→ **O que fazer**:
- A) Segundo o texto sobre a força de vontade, como ela é definida?
- B) Escreva a continuação do texto sobre a força de vontade, começando logo após o último parágrafo.

→ **Texto para leitura**:
━━━━━━━━━━━━━━━━━━━━

De onde nasce a força de vontade?
Embora a maioria de nós use a expressão “força de vontade” sem pensar muito a respeito, a verdade é que trata-se de um conceito que gera muitas controvérsias.
Do ponto de vista filosófico ele tem sua origem na metafísica, particularmente em Aristóteles. Desde então foi introduzido nas diversas religiões ocidentais, convertendo-se em uma virtude de primeira ordem.
“A força de vontade é para a mente como um cego forte que carrega em seus ombros um homem coxo que pode enxergar.”
– Arthur Schopenhauer-
A força de vontade é definida como a capacidade de dirigir e controlar as próprias ações.
Os metafísicos e as religiões sugerem que esta força nasce exclusivamente da livre determinação de cada pessoa.
No entanto, a psicanálise propôs sérios reparos tanto ao conceito de “vontade” quanto ao de “força de vontade” devido à descoberta do inconsciente.
O que sai do controle
Para a psicanálise, os processos conscientes são apenas a “ponta do iceberg” da atividade mental. Na realidade, os pensamentos e os atos estão determinados por uma força que não é a de vontade, e sim a do inconsciente.
Esta descoberta permitiu explicar muitos fatos. Por exemplo os “lapsus linguae”, ou episódios em que uma pessoa quer dizer algo, mas “sem querer” acaba dizendo outra coisa.
O inconsciente também é o responsável pelos chamados “atos falhos”: a pessoa se propõe conscientemente a fazer algo, mas acaba realizando uma ação muito diferente.
Vemos isso todos os dias em nossa vida cotidiana. Alguém que quer chegar cedo a um compromisso, mas “sem querer” se atrasa ou nunca chega. Ou aqueles que querem “colocar seu empenho no trabalho,” mas acabam se ocupando de outras coisas enquanto deveriam estar trabalhando.
Para a psicanálise, então, a vontade não é uma força, e sim a expressão de um desejo inconsciente. Somente quando uma pessoa é coerente com seu desejo surge a vontade. Se não for assim, a vontade nos trai.
Por isso há planos que sempre são adiados, decisões de mudança que nunca são tomadas, ou intenções que jamais se convertem em atos.
As filosofias orientais também não abordam a força de vontade em suas práticas. Elas sustentam que a mesma é uma forma de agredir a si mesmo, que deve ser substituída pelo entendimento e o amor, que são, finalmente, as forças que levam à ação.

━━━━━━━━━━━━━━━━━━━━

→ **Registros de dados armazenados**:
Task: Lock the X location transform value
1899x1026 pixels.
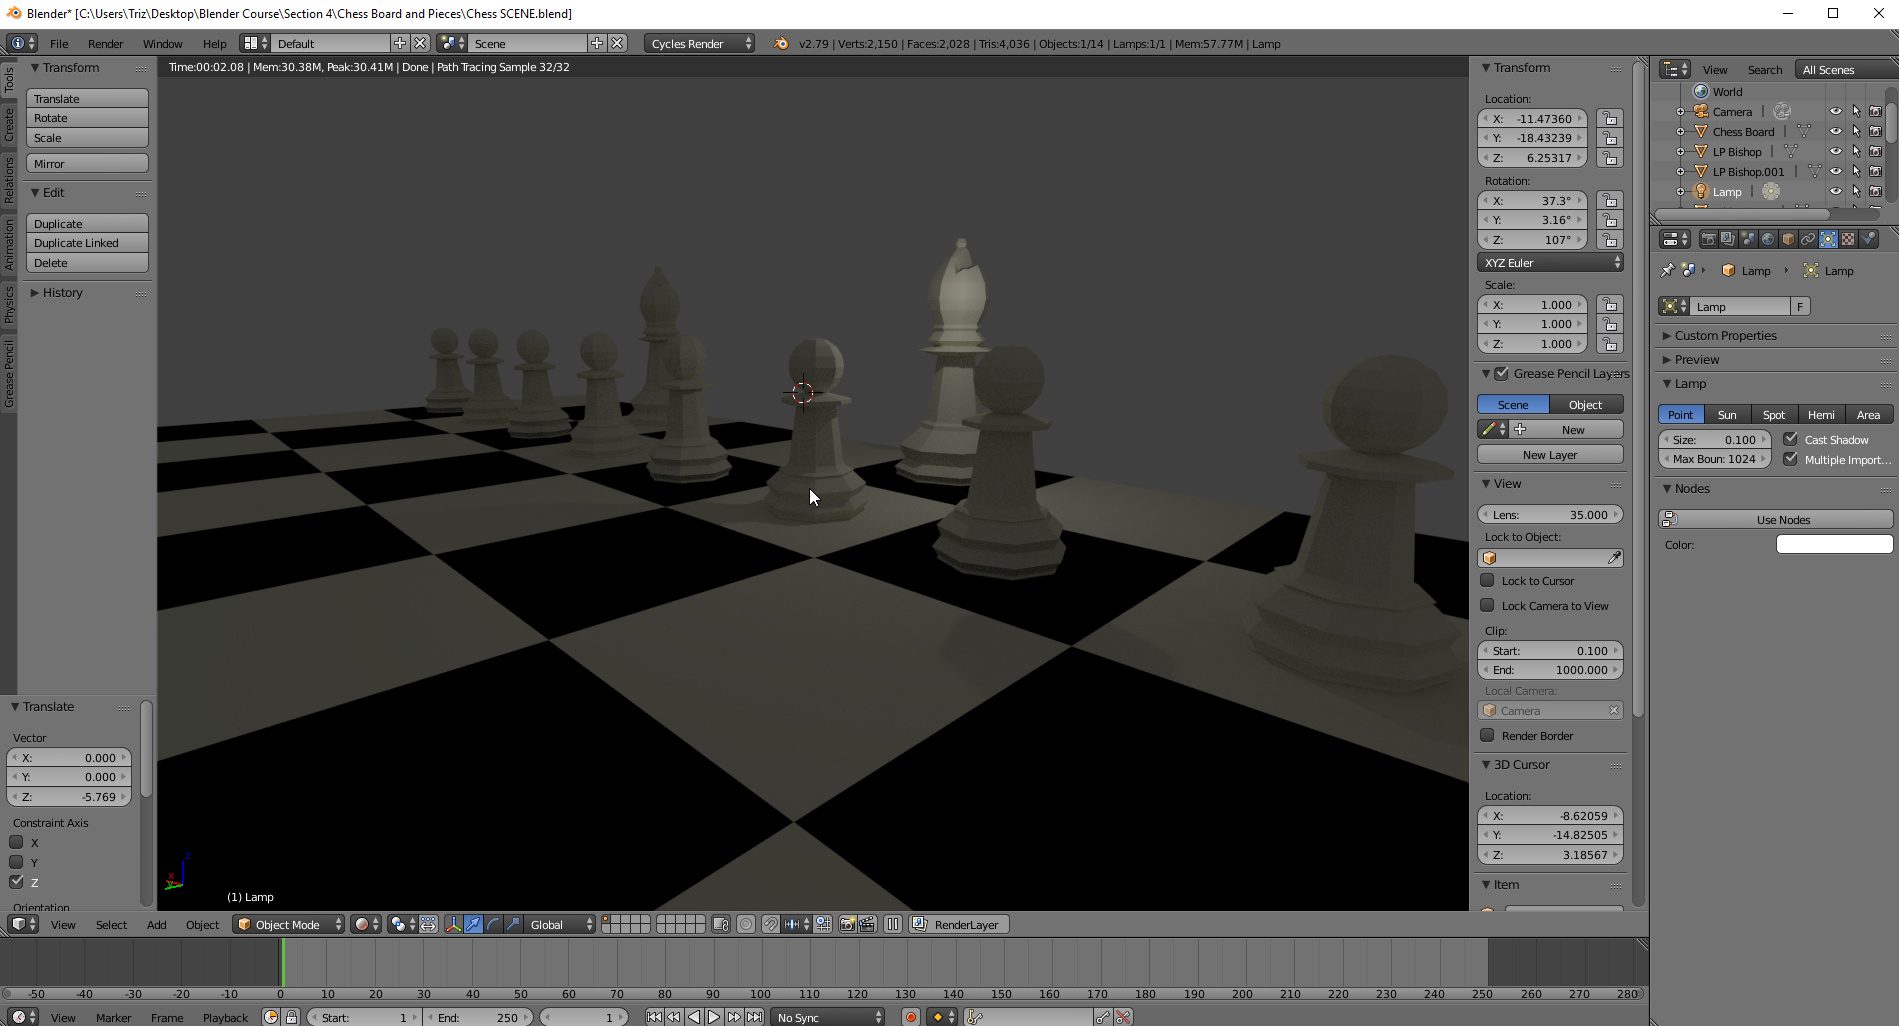Action: coord(1609,119)
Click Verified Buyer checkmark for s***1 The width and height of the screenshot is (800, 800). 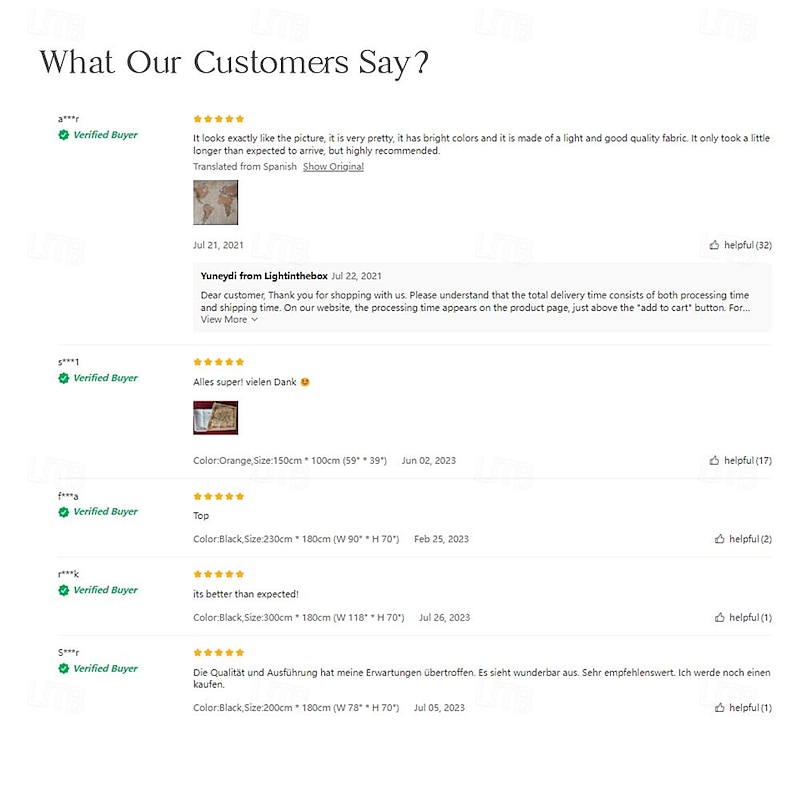point(64,378)
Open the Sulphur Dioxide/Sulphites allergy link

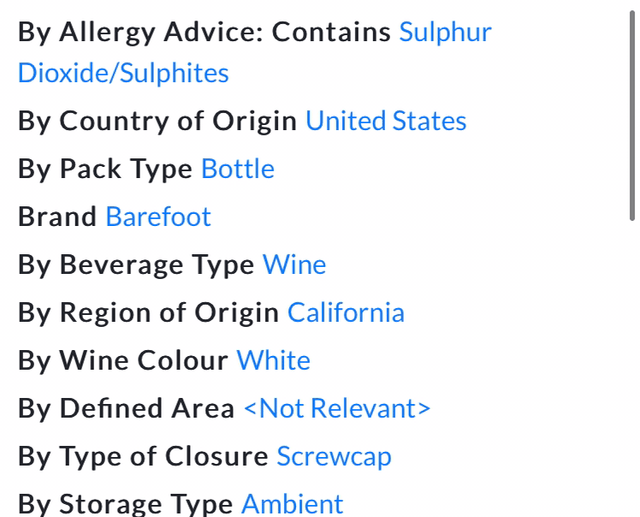445,32
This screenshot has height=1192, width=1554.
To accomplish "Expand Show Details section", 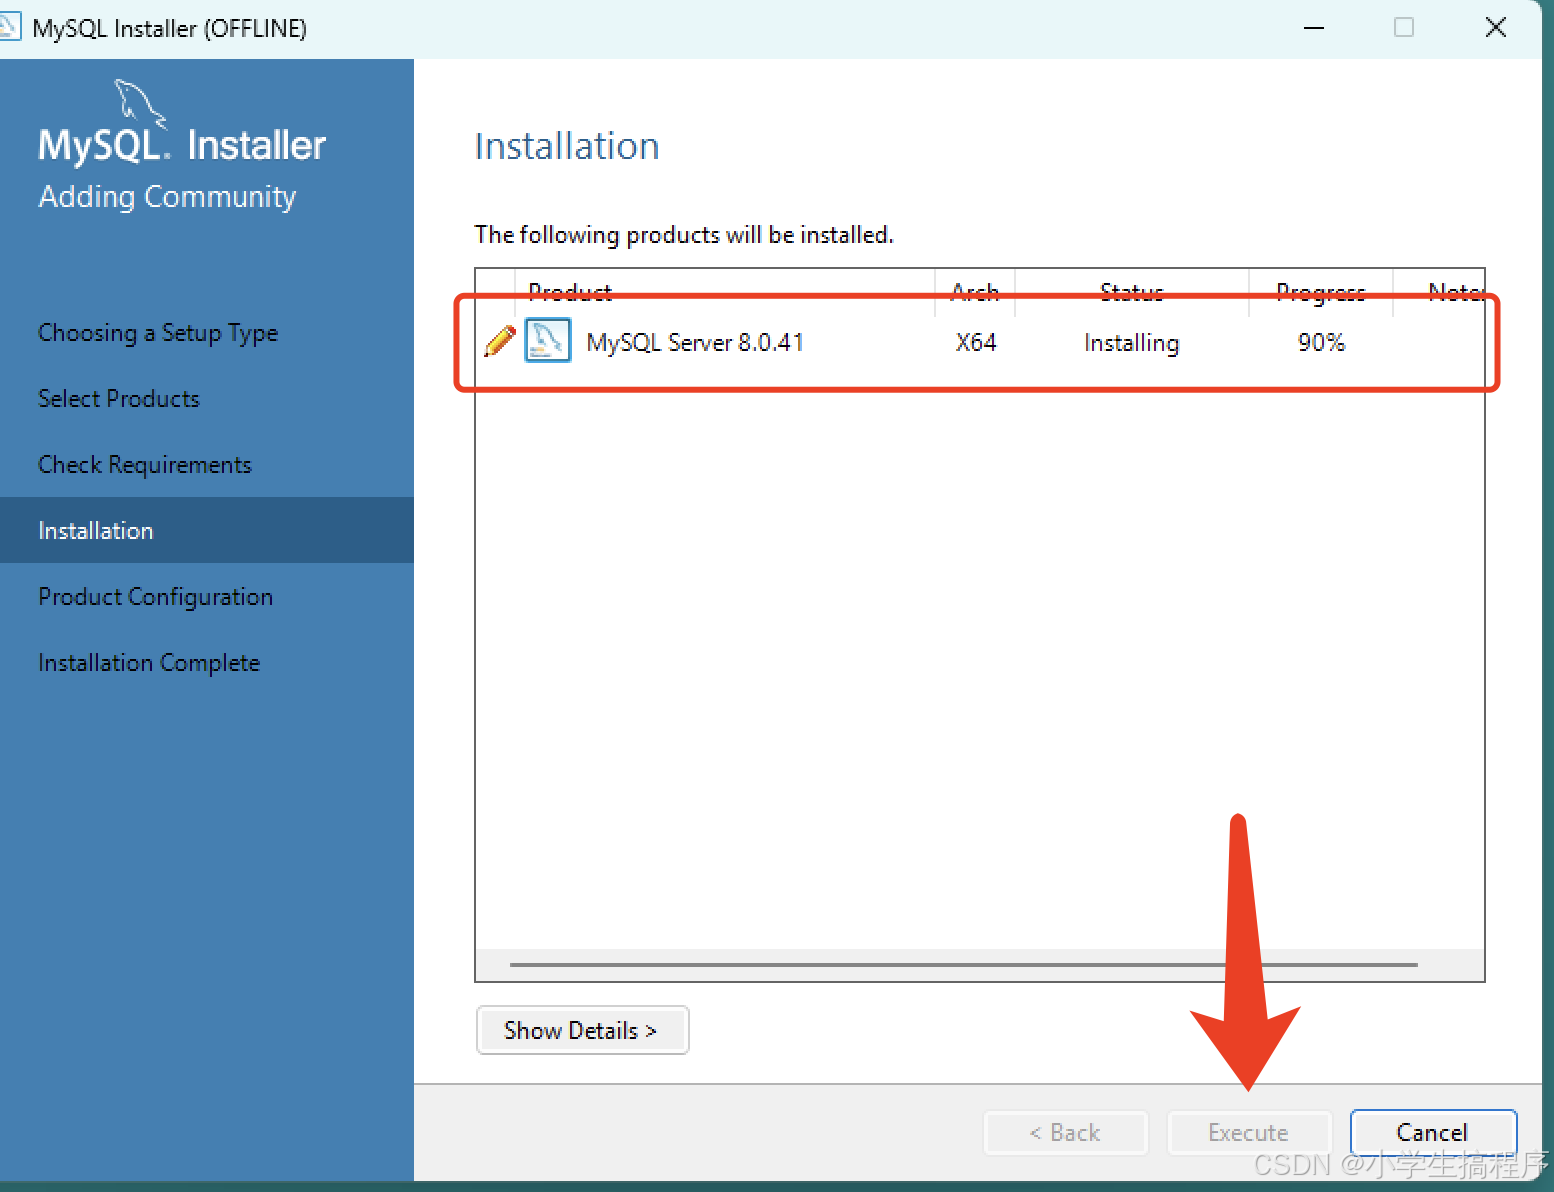I will pyautogui.click(x=582, y=1030).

━━━━━━━━━━━━━━━━━━━━

→ **Respostas do exercício**:
- A) Como a capacidade de dirigir e controlar as próprias ações.

- B)
A força de vontade e a consciência
O que há em comum entre a psicanálise e as filosofias orientais é a ideia de que a vontade não é um ato de força. Pelo contrário: ela só pode nascer da compreensão e, portanto, da consciência.
Quando há propósitos definidos e conscientes, mas que não chegam a se converter em atos, a solução não está em nos forçarmos e nos obrigarmos a agir de uma determinada forma.
Este tipo de situação oferece uma valiosa mensagem. Há “algo” que bloqueia a vontade para agir em um determinado sentido. Na realidade, não é que falha a força de vontade, e sim que triunfa um desejo do qual não temos consciência.
Queremos seguir rigorosamente uma dieta, mas ao mesmo tempo desejamos comer até nos sentirmos cheios. Iniciamos o regime e, mais rápido do que imaginamos, estamos comendo um “último” banquete, entre a culpa e a satisfação.
O que ocorre neste caso é que racionalizamos as vantagens de comer de forma saudável, mas não compreendemos que nosso desejo é comer até a total satisfação. Talvez a comida represente algo mais que um sabor ou um sensação no estômago.
Talvez esta compulsão se refira a um desejo mais profundo que reduz a “força de vontade” a zero.
Nestes casos, a vontade não ajuda. Quando o que fazemos se opõe à nossa vontade consciente, não se pode falar em uma fraqueza de caráter, e sim em um sintoma do inconsciente. Quando este sintoma é decifrado e compreendido, ele desaparece.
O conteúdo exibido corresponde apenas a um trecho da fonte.